Out-Law News | 30 Mar 2011 | 11:38 am | 2 min. read
The guidance also makes it clear that small companies could communicate their anti-bribery policies orally and still meet the requirements of the new law.
"Cases will be brought where they are in the public interest, which will require the personal agreement of the Director of Public Prosecutions or the Director of the Serious Fraud Office," said Justice Secretary Ken Clarke. "I do not expect a large number of prosecutions and certainly not for trivial cases."
The Act should not be used to stop companies from entertaining customers and contacts, the new rules said.
"Bona fide hospitality and promotional, or other business expenditure which seeks to improve the image of a commercial organisation, better to present products and services, or establish cordial relations, is recognised as an established and important part of doing business and it is not the intention of the Act to criminalise such behaviour," said the guidance (45-page / 390KB PDF).
"The guidance makes clear that no one is going to try to stop businesses getting to know their clients by taking them to events like Wimbledon, Twickenham or the Grand Prix," said Clarke. "Reasonable hospitality to meet, network and improve relationships with customers is a normal part of business."
The Act clarified what was seen as an old and confusing set of bribery laws, but businesses worried that it would make corporate hospitality illegal and placed too big a burden on companies for the behaviour of rogue staff.

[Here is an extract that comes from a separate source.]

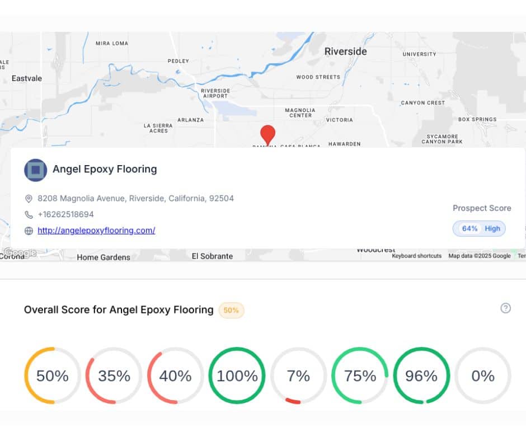Open the angelepoxyflooring.com website link

96,231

The Act said that companies would be responsible for all corruption undertaken by staff unless they could show that they had put adequate procedures in place to prevent it. Business pressure resulted in the last Government agreeing that governments should produce guidance on how the Act would work.
The guidance produced by that Government was criticised by the Law Society for being too vague and the current Government delayed the implementation of the Act in order to write this new guidance. The Act will now come into force on 1 July, the Ministry of Justice said.

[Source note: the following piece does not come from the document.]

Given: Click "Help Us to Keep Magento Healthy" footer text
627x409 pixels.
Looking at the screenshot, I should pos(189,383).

The guidance clarifies what is meant by adequate procedures, and said that this would be considered in the light of the size and kind of company involved.

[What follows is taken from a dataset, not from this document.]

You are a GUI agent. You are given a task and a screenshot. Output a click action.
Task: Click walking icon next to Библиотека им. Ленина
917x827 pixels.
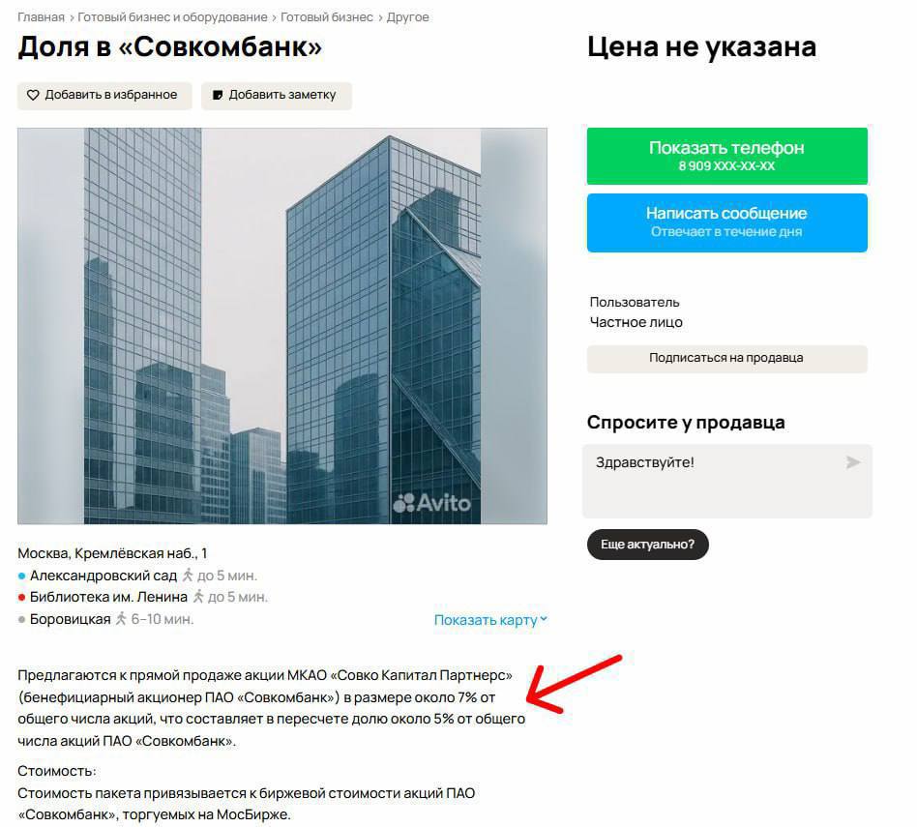pyautogui.click(x=198, y=597)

"Small organisations are unlikely to need procedures that are as extensive as those of a large multi-national organisation," said the guidance. "A very small business may be able to rely heavily on periodic oral briefings to communicate its policies while a large one may need to rely on extensive written communication."
"Modest risks require modest procedures to mitigate them," said Clarke. "Small companies ought not fear that they will suddenly need an army of lawyers in order to manage bribery risks."
Bribery law expert Barry Vitou of Pinsent Masons, the law firm behind OUT-LAW.COM, said that the new guidance would put businesses more at ease with the new law.
"The new guidance is good news for business," he said. "We are pleased to see that the Government is emphasising that business should take a proportionate approach when implementing adequate procedures to prevent bribery, and the assurances in relation to corporate hospitality not being banned under the Act are welcome."
The guidance was welcomed by trade body the Confederation of British Industry (CBI). "[We] welcome this much-improved final guidance," said CBI chief policy director Katja Hall."“The Government has listened to concerns that honest companies could have been unwittingly caught out by poorly-drafted legislation and has clarified a number of important areas. These include the extent of liability through the supply chain, joint ventures, due diligence and corporate hospitality."
The Serious Fraud Office (SFO) and Director of Public Prosecutions (DPP) have created their own guidelines outlining how they will prosuecute cases. The default position is to prosecute, though the bodies will take into account the public interest and likelihood of success in a prosecution, according to thebriberyact.com, a site operated by Vitou.